Assolutamente sì. Questo lo dimostra mia madre: mi spiace tirarla sempre in mezzo, però è proprio così. Lei l’ha intuito fin dal primo minuto che c’era una storia, qualcosa da far passare all’esterno. Non per nulla sta spesso in carcere, anche a contatto con il cliente, per presentare il progetto. È una componente, quella del racconto, che aiuta a livellare la curiosità morbosa di alcuni clienti che, purtroppo ci è capitato, a volte si mostrano più interessati alle condanne e ai capi d’accusa dei ragazzi che non al cibo che hanno posato davanti a loro.
Uno sceneggiatore (quale tu sei) lo chiamerebbe “prendere il controllo della narrazione”.
E della relazione, soprattutto, nel senso di metterla prima, davanti a tutto. Ci fa molto piacere, per esempio, vedere che i clienti non solo ritornano, ma che instaurano un legame con questo o quel ragazzo, e allora certo, magari si può anche finire a parlare di passato e di ricordi scomodi, ma lì si è creata l’intimità – e la volontà – da entrambe le parti. Sempre, vedi, torna la fiducia, l’affidarsi.
Adesso torniamo all’inizio. Che cos’è che Benvenuti in galera sta smuovendo nel pubblico, secondo te?

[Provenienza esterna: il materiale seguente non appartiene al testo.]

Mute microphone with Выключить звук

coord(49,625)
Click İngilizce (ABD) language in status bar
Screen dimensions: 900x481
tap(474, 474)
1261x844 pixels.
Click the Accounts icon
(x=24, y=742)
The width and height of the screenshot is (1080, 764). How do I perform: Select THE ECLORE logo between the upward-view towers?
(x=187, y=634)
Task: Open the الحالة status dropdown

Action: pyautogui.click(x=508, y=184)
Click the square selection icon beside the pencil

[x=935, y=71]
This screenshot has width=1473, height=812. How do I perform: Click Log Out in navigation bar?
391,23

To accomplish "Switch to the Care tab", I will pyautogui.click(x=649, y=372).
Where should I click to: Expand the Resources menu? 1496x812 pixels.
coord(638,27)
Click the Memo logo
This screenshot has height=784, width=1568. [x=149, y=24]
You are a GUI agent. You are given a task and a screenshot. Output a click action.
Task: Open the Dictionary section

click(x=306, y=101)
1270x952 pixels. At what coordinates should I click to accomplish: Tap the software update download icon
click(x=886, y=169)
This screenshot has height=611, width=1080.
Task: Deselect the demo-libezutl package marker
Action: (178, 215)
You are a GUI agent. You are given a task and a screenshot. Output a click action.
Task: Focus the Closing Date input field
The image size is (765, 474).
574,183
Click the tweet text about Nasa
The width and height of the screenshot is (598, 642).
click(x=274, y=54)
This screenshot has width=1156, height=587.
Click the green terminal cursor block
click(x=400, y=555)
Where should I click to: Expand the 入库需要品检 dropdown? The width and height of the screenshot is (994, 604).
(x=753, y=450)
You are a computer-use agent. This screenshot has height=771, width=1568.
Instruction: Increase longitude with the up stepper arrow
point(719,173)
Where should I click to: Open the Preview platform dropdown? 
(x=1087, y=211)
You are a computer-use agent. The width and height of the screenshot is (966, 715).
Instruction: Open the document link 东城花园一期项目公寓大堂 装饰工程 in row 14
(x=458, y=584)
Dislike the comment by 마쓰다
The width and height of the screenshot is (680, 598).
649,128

Mai facile da dire, in realtà vorrei saperlo. Quello che dice il mio polso è che è, alla fine, una storia universale, con appigli per tutti. Lo dico anche perché nel pubblico ci sono tanti ragazzi, ed evidentemente si sentono toccati dai temi che abbiamo messo in campo. Credo che sia merito anche del genere del film, il documentario sa toccare nel profondo, ti fa scoprire un lato nuovo del mondo e allora, ecco, scatta il passaparola. Che è importantissimo, soprattutto in un periodo in cui esce davvero tanto, tanto in sala.
Soprattutto se pensiamo che si tratta di un documentario girato in bianco e nero.
Volevo che l’immagine fosse molto curata. La storia che racconto è di dignità, la dignità della vita, ed è un concetto che passa anche dall’immagine, che dev’essere bella per restituire quello stesso valore. Allo stesso tempo, però, volevo assolutamente evitare l’estetizzazione di quello che mostravo. Anche per questo, se ci fai caso, il cibo in realtà è solo un mezzo, un pretesto “strano ma vero”, perché per il resto lo inquadriamo pochissimo e sempre rifuggendo le logiche del food porn. Insieme a questo, c’era la volontà di evitare l’immaginario di un carcere squallido, decadente, brutale. È un lato dell’esperienza che purtroppo esiste, ma non era il verso narrativo su cui questo prodotto voleva concentrarsi. Perciò bianco e nero, dignità ed eleganza. Solo gli ingredienti fondamentali.